The Masters’ Houses of Dessau

They are the most famous colony of artists of the 20th century. At their time they epitomize modern living. Archetype for housing projects in Israel, in the USA, South America: The Masters’ Houses of Dessau. Daring and revolutionary buildings. In the summer of 90 years ago the first inhabitants moved in. Among them the director of the New Bauhaus Walter Gropius and the artists Paul Klee, Wassily Kandinsky, Oskar Schlemmer, Georg Muche and László Moholy-Nagy. They were teachers and so-called “masters” at the legendary school of arts that opened its doors on 4th of December 1926 in Dessau.

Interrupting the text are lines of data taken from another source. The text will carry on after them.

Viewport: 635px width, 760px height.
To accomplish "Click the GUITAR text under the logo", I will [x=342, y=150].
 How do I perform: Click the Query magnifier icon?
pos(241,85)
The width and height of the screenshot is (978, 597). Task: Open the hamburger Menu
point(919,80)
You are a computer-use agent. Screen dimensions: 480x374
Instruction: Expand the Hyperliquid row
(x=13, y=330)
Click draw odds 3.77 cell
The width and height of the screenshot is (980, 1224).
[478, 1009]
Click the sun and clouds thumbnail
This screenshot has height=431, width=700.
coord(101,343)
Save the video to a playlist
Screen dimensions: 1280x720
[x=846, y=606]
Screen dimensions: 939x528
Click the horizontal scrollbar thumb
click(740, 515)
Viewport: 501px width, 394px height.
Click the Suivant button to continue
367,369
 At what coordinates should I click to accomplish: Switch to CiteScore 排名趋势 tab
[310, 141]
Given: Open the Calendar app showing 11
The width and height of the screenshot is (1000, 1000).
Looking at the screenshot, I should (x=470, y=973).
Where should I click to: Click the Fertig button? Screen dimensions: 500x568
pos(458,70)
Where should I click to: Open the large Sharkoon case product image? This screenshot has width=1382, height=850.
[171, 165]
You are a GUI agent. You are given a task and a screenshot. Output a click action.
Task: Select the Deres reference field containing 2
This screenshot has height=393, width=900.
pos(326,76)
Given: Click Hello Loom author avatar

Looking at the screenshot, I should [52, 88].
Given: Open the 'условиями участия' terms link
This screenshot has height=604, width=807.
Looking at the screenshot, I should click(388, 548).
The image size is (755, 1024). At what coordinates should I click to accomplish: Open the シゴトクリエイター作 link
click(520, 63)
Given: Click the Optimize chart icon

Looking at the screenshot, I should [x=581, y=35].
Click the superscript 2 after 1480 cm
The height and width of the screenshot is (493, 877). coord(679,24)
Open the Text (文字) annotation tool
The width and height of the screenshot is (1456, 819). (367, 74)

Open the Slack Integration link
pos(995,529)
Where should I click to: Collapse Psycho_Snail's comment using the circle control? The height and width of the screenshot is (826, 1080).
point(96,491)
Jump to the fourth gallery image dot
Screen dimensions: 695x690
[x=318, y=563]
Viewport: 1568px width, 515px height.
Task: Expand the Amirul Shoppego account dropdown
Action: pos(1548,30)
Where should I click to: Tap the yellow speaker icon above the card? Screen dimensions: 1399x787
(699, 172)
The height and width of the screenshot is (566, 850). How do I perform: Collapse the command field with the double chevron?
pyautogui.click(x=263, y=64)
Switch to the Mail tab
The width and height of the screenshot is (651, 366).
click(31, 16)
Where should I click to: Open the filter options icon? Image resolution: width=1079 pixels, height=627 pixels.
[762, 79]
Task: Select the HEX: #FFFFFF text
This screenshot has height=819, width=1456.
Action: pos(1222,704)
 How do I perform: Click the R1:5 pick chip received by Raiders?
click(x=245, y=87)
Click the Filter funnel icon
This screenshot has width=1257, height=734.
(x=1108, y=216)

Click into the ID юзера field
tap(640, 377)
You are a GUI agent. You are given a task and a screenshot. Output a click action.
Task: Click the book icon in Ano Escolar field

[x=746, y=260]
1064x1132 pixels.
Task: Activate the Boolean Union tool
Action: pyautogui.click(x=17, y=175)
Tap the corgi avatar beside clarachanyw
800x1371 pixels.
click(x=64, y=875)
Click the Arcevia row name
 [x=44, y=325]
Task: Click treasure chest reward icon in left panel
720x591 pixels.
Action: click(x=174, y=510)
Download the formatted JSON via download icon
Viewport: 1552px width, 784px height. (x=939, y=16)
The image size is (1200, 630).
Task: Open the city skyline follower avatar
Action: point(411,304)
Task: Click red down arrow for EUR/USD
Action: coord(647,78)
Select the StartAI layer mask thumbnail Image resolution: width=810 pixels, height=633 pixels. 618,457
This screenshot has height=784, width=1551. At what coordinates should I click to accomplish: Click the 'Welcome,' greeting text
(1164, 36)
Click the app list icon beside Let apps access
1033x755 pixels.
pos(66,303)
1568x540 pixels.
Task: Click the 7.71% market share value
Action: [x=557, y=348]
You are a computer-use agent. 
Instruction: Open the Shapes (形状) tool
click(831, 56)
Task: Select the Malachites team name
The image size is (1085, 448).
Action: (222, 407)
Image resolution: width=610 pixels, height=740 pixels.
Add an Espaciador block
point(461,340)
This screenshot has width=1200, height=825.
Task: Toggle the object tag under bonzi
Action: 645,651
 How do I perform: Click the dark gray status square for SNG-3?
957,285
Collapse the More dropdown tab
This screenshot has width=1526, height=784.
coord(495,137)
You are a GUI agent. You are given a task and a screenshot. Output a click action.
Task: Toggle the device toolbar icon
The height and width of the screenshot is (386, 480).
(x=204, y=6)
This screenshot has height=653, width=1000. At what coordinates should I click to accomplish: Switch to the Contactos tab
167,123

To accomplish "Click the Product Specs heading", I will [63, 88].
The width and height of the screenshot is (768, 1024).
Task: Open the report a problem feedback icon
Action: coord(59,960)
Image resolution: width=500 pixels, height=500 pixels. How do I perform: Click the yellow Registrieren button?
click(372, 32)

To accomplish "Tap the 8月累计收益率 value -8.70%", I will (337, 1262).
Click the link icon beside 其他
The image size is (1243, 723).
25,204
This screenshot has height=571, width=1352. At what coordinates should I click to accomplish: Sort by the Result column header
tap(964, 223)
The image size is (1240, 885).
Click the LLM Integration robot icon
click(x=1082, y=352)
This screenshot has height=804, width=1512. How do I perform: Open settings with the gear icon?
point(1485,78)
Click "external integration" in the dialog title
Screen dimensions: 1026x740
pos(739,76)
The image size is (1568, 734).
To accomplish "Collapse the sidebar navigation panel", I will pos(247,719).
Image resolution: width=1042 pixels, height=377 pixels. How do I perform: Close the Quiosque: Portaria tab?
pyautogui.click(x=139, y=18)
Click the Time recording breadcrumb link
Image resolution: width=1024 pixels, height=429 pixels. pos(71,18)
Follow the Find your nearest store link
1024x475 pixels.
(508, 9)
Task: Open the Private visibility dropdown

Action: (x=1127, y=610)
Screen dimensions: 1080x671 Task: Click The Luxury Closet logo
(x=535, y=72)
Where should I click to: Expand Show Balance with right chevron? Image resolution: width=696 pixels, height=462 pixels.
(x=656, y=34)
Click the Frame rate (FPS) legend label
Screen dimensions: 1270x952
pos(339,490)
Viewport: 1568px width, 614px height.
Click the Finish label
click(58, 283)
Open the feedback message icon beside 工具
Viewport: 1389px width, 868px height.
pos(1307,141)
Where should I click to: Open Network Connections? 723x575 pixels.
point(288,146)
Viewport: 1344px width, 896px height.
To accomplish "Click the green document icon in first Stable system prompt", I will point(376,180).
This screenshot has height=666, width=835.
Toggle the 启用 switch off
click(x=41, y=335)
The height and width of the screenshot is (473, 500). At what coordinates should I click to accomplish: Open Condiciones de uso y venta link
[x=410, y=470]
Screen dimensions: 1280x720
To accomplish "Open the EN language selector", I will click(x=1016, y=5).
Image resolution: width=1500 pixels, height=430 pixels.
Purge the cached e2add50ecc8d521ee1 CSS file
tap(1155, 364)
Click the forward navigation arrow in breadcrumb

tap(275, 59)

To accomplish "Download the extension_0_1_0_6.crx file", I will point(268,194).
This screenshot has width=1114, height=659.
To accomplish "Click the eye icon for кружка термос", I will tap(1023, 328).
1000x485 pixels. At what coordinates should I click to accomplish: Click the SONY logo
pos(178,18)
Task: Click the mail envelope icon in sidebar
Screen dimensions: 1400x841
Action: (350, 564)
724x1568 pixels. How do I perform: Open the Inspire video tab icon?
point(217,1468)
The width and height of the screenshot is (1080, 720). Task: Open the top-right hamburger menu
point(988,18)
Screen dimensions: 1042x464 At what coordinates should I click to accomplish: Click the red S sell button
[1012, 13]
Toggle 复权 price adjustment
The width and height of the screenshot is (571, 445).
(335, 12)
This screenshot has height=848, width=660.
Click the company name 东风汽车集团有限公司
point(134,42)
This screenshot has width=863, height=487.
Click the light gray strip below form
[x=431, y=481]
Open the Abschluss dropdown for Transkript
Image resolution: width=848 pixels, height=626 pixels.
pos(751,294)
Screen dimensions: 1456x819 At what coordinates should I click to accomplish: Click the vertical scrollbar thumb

By the end of the 1920s the Bauhaus people had established themselves in the town of Dessau and enjoyed a high prestige. They received guests from other German cities and from abroad. All famous artists of that time came at some point: Bela Bartók, Igor Strawinsky, Gret Palucca, Kasimir Malewitsch, Paul Hindemith, Marcel Duchamp, Solomon Guggenheim. The little colony had – and still has until today – a legendary reputation. A hotspot of the avant-garde that was later disfigured by the Nazis and partly destroyed by bombs on 7th March 1945. During GDR times the cubic villas were overbuilt and forfeited. Only after the fall of the Berlin wall the colony was restored and built anew and can now again tell its exciting history. We meet heirs of the Bauhaus like Konrad Feininger and Dirk Scheper, and other former residents like Ralph Walter Hagemann, and we talk about the influence these Masters’ Houses had and still have.